Content cuts to help keep BBC on track to save £1 billion a year

The BBC has increased the volume of repeats shown across their three main television channels, a National Audit Office report said.

The BBC were on track to save £1 billion this year due to cuts in content and scope of services, a National Audit Office report found.

The Corporation has reduced the amount of broadcast television it offers licence fee payers and the volume of repeats shown across the BBC’s three main television channels has increased, the NAO revealed.

There was a 22% increase in repeat programming on BBC 1, which was said to be a part of the BBC’s strategy for addressing a change in audience viewing habits while working within a finite budget.

Until recently, the Corporation has tried to limit reductions in the TV and radio content it offers.

However, in September 2021, the BBC estimated that 41% of its annual savings would come from cuts to content and the scope of services.

The forecast also suggested that 12% of its savings would come from income generation and 11% from changes to the scheduling mix.

But the BBC has increased accessibility to content by extending the time that programmes are available on iPlayer and launching BBC Sounds, the NAO said.

In the report, it said the BBC is forecast to exceed its original savings target of £800 million and is on track to meet its increased target of £1 billion a year.

Gareth Davies, the head of the NAO, said: “Over the past decade the BBC has consistently made savings and is largely on course to achieve its £1 billion annual savings target by 2021-22.

“However, over the coming years it will need to make significant further savings at the same time as addressing a range of other challenges, not least its declining audience share.

“The BBC must ensure its savings plans do not further erode its position with audiences.”
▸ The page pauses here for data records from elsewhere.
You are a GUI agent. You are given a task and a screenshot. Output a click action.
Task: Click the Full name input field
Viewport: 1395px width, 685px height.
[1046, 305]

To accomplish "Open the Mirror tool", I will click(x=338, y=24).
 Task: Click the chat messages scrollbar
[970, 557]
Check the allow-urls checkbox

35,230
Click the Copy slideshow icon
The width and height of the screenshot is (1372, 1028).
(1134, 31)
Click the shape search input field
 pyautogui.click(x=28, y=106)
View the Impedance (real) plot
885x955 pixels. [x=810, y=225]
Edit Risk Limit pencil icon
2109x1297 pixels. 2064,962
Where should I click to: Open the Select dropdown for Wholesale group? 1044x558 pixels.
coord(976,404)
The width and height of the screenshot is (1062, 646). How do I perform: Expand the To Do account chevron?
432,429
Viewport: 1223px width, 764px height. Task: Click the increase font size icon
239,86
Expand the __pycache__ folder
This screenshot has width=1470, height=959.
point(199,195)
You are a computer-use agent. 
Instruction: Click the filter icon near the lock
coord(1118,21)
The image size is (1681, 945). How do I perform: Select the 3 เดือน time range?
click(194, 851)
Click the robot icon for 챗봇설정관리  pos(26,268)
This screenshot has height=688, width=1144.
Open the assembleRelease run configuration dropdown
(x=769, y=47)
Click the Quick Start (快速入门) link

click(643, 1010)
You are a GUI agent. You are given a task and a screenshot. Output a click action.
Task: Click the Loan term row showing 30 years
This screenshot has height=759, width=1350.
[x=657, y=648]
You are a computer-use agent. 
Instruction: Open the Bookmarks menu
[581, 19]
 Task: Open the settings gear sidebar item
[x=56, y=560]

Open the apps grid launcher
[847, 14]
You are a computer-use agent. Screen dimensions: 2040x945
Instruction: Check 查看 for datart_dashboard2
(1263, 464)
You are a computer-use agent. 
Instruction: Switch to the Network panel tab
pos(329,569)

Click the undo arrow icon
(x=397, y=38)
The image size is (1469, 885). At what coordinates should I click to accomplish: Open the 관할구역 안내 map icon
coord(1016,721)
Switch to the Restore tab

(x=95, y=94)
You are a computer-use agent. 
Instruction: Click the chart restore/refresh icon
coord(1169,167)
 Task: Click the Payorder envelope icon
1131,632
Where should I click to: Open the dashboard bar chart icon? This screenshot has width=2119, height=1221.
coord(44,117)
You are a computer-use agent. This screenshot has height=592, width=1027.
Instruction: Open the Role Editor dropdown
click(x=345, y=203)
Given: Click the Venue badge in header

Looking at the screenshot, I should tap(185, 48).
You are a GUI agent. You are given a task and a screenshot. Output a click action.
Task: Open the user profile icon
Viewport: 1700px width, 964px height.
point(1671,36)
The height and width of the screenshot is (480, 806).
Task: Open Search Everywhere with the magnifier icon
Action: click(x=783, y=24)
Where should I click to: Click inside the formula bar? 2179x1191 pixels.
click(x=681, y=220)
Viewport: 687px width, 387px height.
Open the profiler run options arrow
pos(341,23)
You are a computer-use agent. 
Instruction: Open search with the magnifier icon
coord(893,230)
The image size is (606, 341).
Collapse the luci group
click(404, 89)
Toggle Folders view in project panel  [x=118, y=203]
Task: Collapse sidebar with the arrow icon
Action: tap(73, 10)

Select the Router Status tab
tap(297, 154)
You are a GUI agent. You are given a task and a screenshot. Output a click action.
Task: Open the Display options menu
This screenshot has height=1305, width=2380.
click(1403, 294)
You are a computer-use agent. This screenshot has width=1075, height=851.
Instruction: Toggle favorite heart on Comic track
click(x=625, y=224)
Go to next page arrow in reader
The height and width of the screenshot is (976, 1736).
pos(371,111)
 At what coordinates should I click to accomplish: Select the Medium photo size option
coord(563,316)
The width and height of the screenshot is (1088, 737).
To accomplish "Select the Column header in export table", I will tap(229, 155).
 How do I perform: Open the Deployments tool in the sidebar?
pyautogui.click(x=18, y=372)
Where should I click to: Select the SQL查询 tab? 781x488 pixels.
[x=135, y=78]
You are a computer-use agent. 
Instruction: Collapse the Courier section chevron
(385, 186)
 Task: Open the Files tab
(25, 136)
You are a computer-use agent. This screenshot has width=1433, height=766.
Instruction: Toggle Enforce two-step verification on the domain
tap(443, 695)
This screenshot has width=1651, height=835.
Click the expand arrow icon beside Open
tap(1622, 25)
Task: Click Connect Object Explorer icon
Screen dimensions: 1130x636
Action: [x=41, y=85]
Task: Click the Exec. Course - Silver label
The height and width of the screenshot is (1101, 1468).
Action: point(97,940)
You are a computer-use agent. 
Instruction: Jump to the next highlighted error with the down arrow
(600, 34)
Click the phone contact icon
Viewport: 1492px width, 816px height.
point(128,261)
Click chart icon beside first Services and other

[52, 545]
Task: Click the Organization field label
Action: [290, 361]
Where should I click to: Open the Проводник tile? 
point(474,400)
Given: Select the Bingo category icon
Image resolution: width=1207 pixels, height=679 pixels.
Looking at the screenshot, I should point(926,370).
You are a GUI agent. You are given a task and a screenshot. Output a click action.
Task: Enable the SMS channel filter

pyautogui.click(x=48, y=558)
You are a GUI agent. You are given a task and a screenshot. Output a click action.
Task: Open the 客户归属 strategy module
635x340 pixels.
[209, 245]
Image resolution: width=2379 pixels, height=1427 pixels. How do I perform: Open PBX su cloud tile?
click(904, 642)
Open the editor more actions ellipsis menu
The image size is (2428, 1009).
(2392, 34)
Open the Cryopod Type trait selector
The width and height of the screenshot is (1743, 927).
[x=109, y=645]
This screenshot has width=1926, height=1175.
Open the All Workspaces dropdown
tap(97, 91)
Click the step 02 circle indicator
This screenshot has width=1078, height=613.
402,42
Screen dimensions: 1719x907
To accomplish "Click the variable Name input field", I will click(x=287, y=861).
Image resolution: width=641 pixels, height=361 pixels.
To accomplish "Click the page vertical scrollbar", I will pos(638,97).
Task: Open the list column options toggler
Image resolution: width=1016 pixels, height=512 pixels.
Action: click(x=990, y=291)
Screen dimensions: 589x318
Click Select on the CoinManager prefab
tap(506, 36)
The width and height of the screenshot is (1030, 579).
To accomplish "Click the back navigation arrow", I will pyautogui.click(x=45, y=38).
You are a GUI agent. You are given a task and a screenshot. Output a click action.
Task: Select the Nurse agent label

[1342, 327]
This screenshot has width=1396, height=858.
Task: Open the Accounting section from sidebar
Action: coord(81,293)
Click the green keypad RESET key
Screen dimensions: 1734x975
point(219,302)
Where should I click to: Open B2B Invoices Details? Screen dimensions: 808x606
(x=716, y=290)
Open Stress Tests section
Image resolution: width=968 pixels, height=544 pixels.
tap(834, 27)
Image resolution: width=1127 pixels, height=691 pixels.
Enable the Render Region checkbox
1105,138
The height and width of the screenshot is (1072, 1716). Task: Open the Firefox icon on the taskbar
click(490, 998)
The report also found that the BBC plan to embark on a new savings programme in 2022 to 2023 which would require further reductions to content and services across its television, radio, and news operations.

However, the Corporation is negotiating with the Government on the level of the licence fee from next year and the outcome could significantly increase the savings it will need to deliver.

A statement from the BBC said: “The NAO report concludes the BBC has made nearly £1 billion in savings over the last five years – significantly higher than our initial £800 million target – and continues to be the UK’s most-used media organisation.

“We will continue to focus on modernising, improving efficiency and prioritising spending on a range of high quality content to ensure value for money for all licence fee payers.”